Oh, I might have mislead with the argument inside cos. It's

$$f(x)=1+\cos\left(\frac{\pi(x)}{2}\right)$$

So what I have so far is good?

Yeah, I see what you did. I was a little confused at first. I forgot to add the 2 under the division on my last 2 lines. Thank you for taking the time by the way.

Hey hold on, my friend needs help with graphing (she's a girl, so :p) But hmm ... basically my LaTeX image isn't showing up. What you want to do is, use a trig identity ... 1-cos^2 x = sin^2 x. Use the fact that sinx\x = 1. So your angle is pi*h/2, so what will you need to do? Think back! I think it will work, I haven't finished working the problem. Been having to type the LaTeX, lol.

Dam, this problem is just nasty.

Practicing latex here. this is after you multiply by the conjugate right?

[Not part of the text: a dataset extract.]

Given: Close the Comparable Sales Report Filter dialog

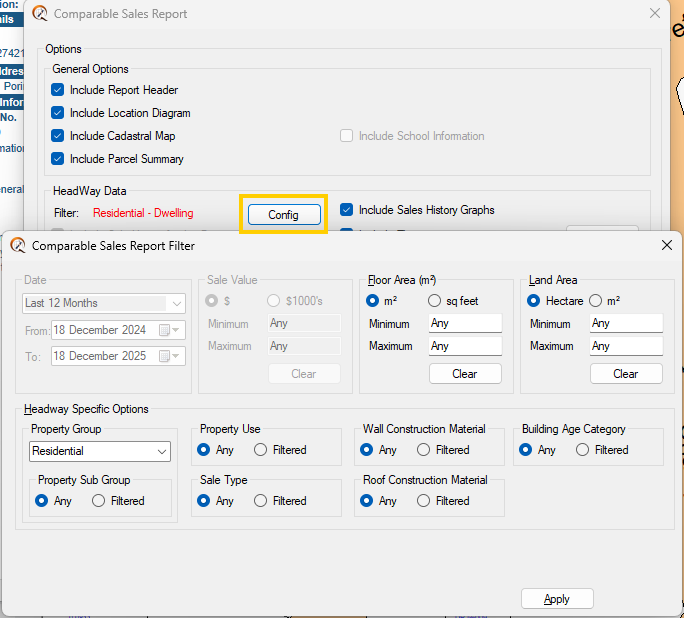Looking at the screenshot, I should click(667, 245).
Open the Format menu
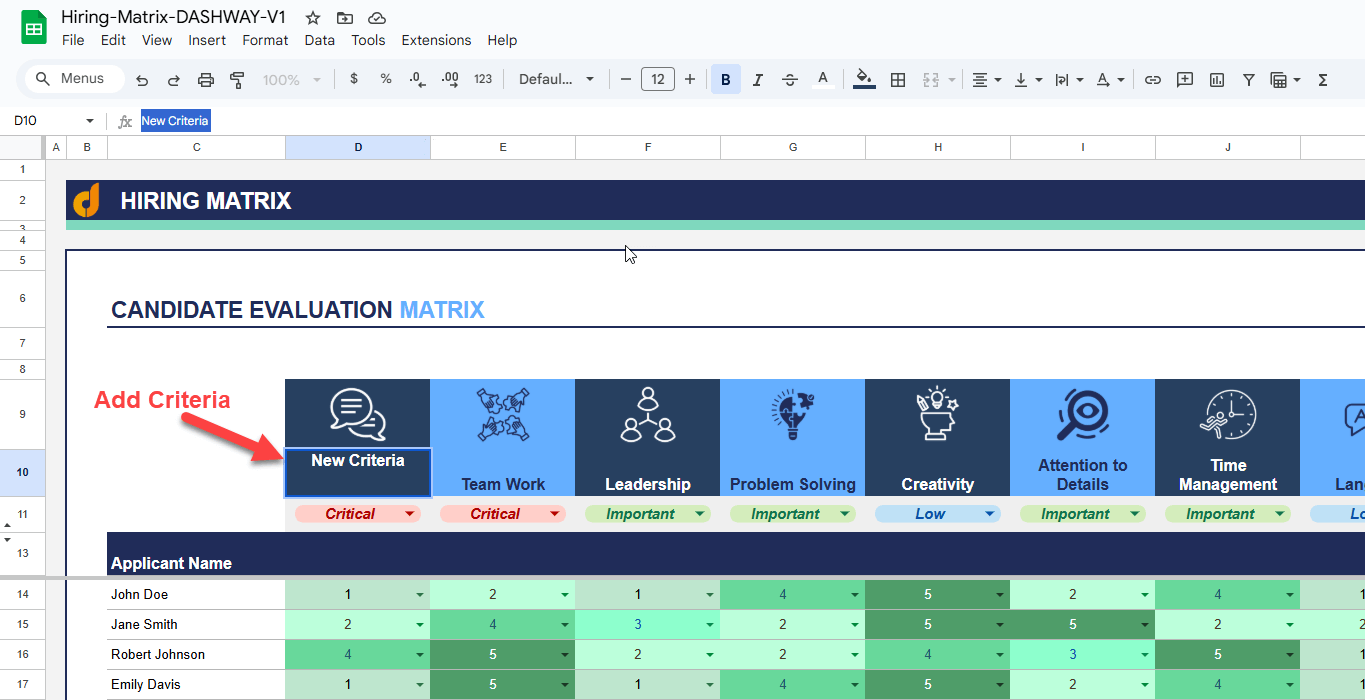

$$\lim_{h\rightarrow0}= \frac{1 - cos(\frac{{\pi}h}{2})^2}{h(1+cos(\frac{{\pi}h}{2})}$$

Lol, yes. Damn I can't get it to work. There is an easier way. You just gotta be neat about it yanno. If you want to make a complex fraction. Put ...

\frac{a}{b}

Then to the side

a=\frac{c}{d}
b=\frac{e}{f}

Then just replace by copy paste :p But obviously I haven't learned my lesson ... argh. And you don't need the brackets if it's just one letter.

\frac a b works great!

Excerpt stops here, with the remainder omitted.